# start of TASK INPUT

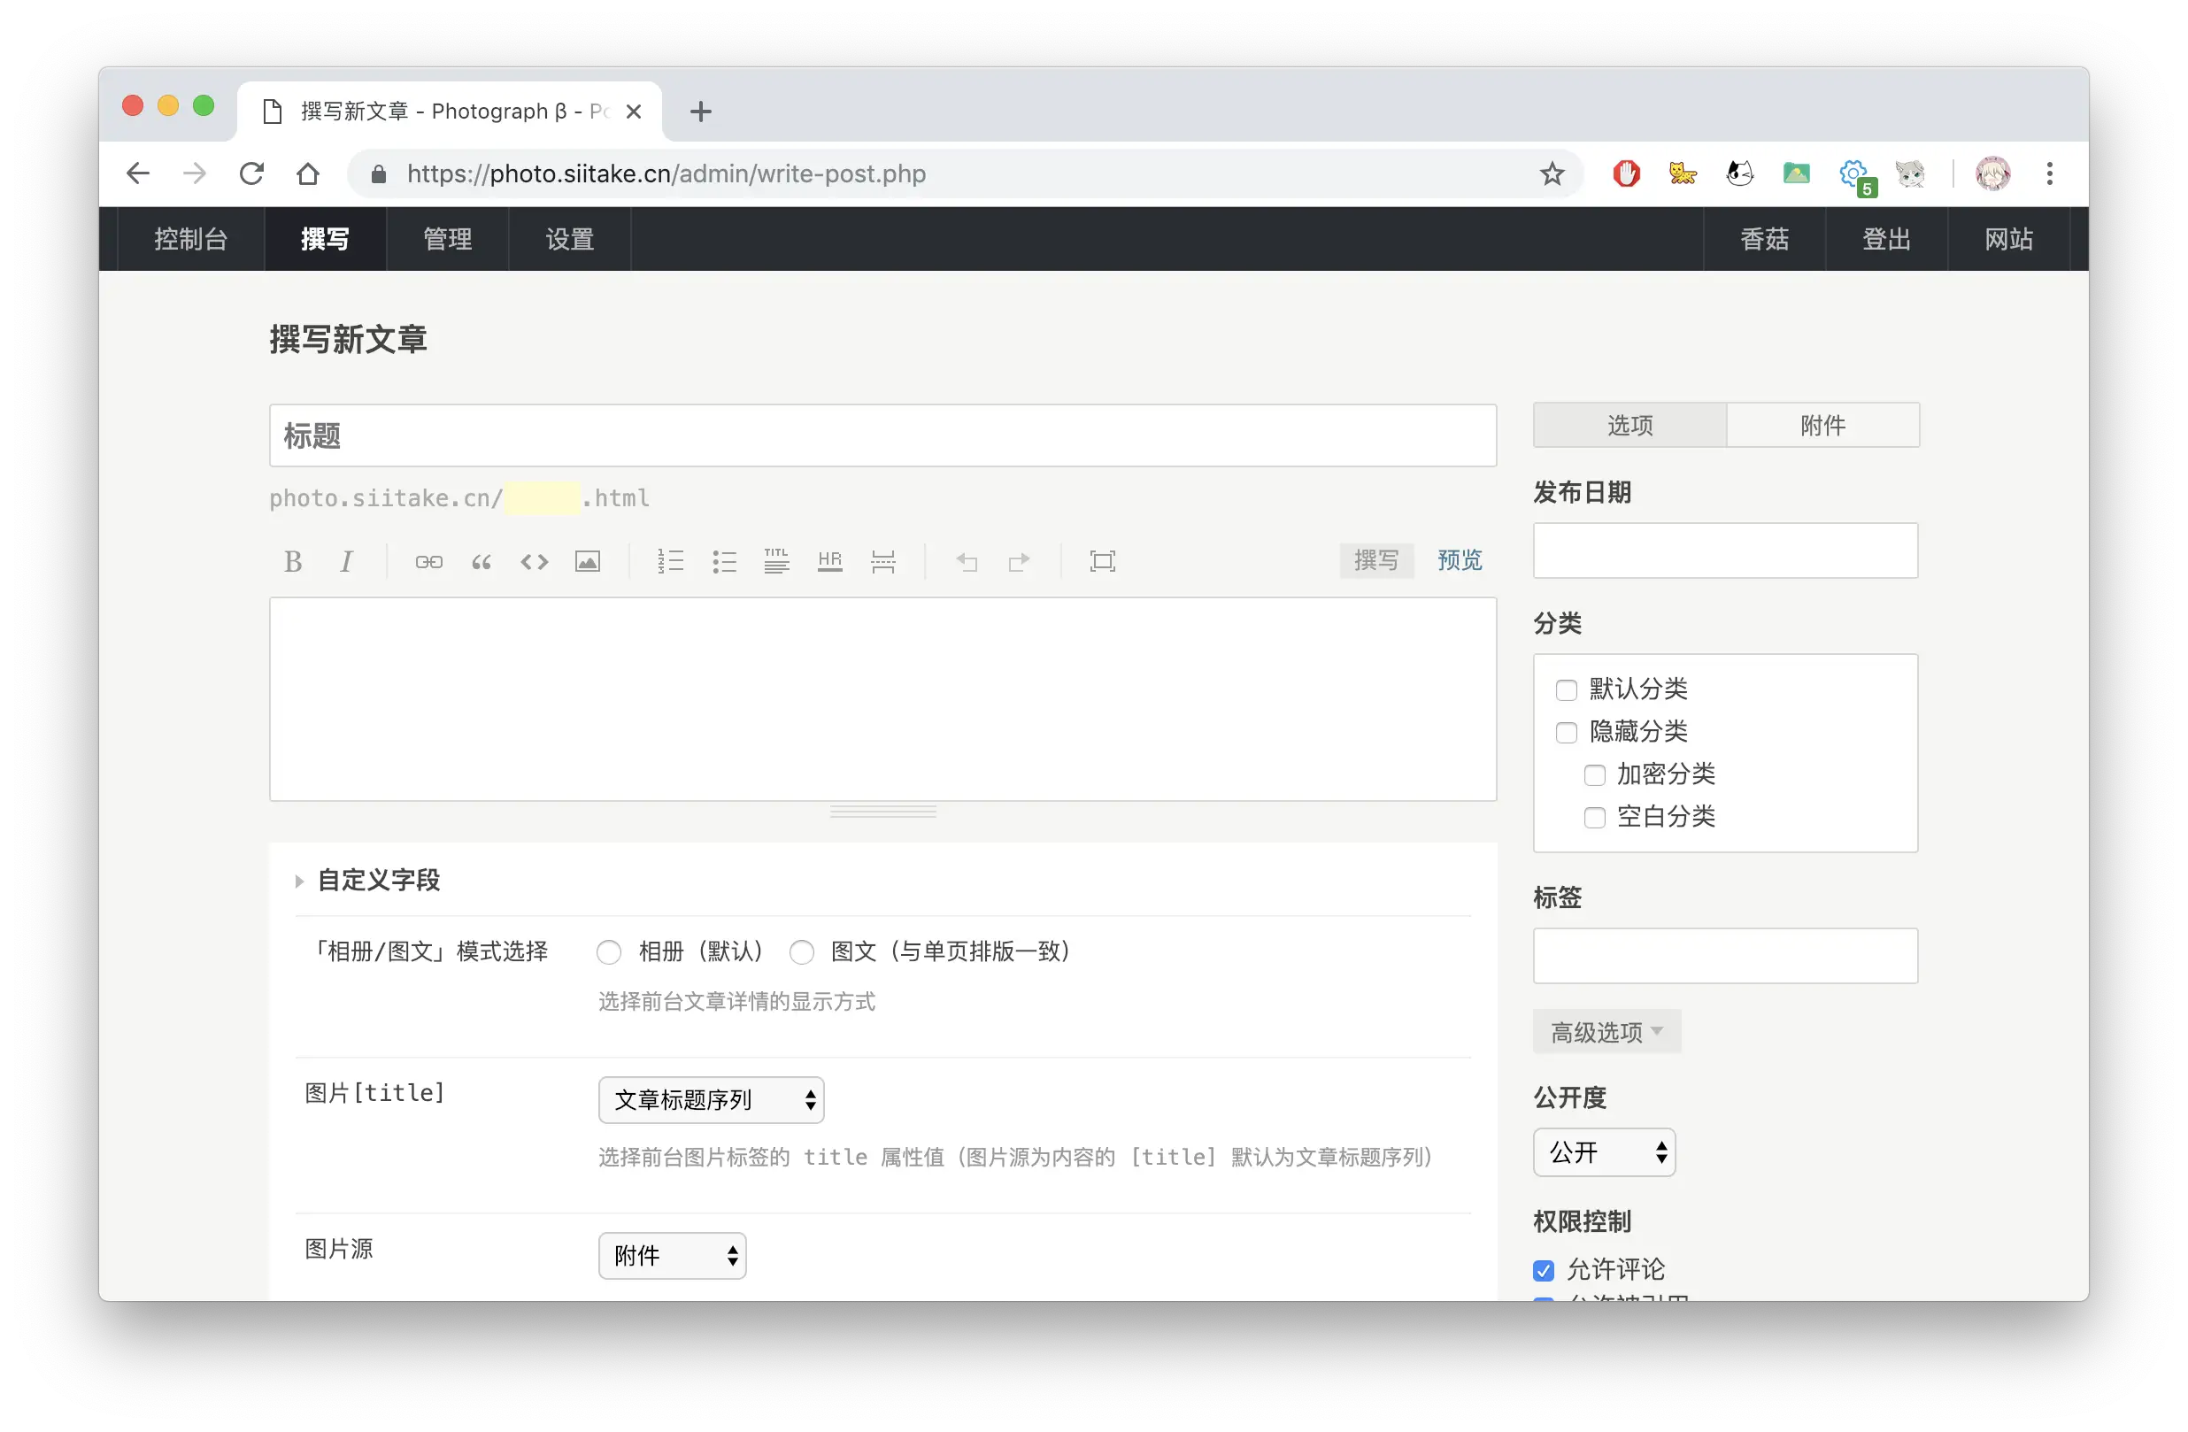Select the 图文 radio option

pos(802,951)
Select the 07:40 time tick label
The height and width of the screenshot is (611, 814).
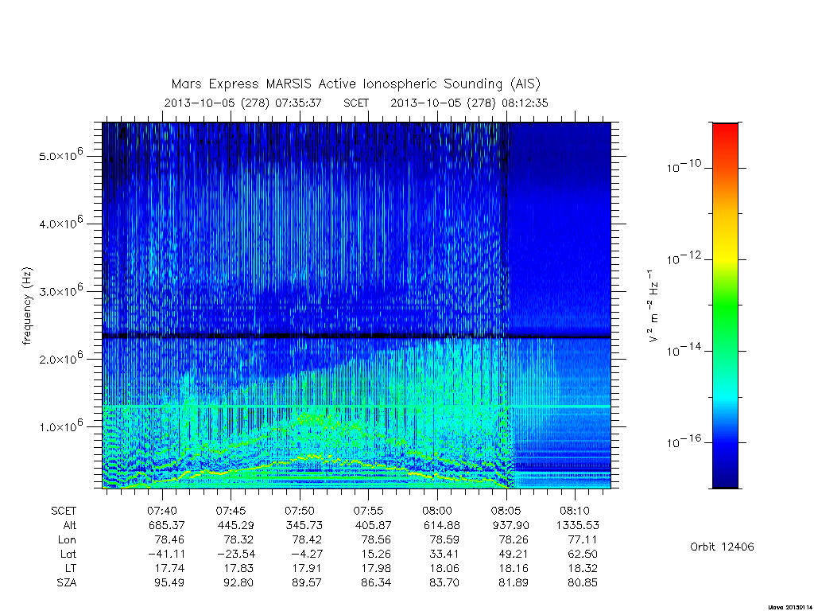coord(162,511)
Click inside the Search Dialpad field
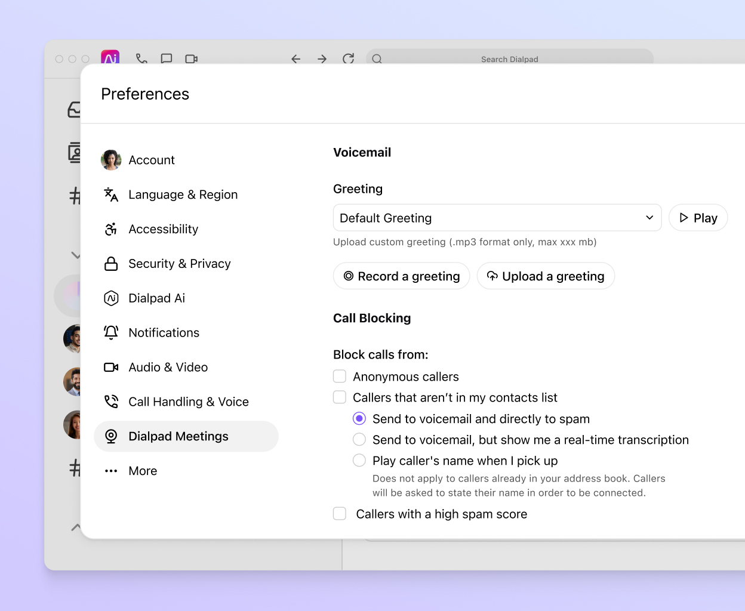Screen dimensions: 745x611 (x=510, y=58)
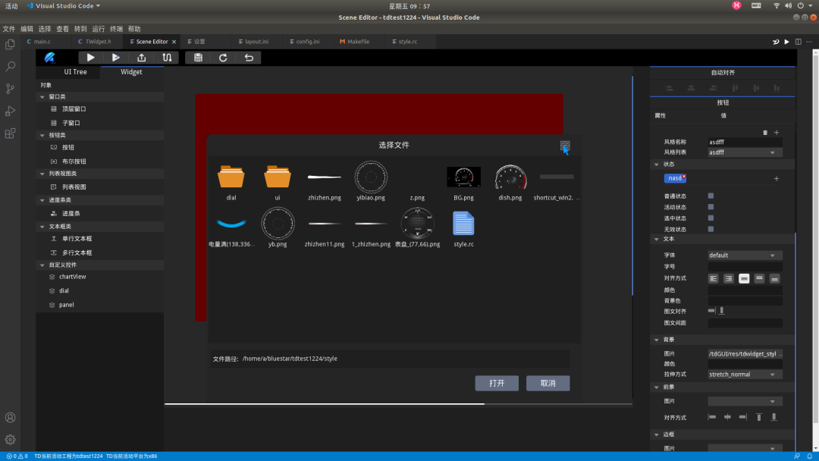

# end of TASK INPUT

WHAT IS ASKED: Give the listing, everything from the line containing "Select the 07:40 time tick label" down to its end, as a two-column CSV with the headers instruction and answer. Write one row per instruction, put each value in a single quoted field with line breaks turned into spaces, and leave the pictures out.

ANSWER FOR THE TASK:
instruction,answer
"Select the 07:40 time tick label The height and width of the screenshot is (611, 814).","coord(162,511)"
"Click inside the Search Dialpad field","Screen dimensions: 745x611 (x=510, y=58)"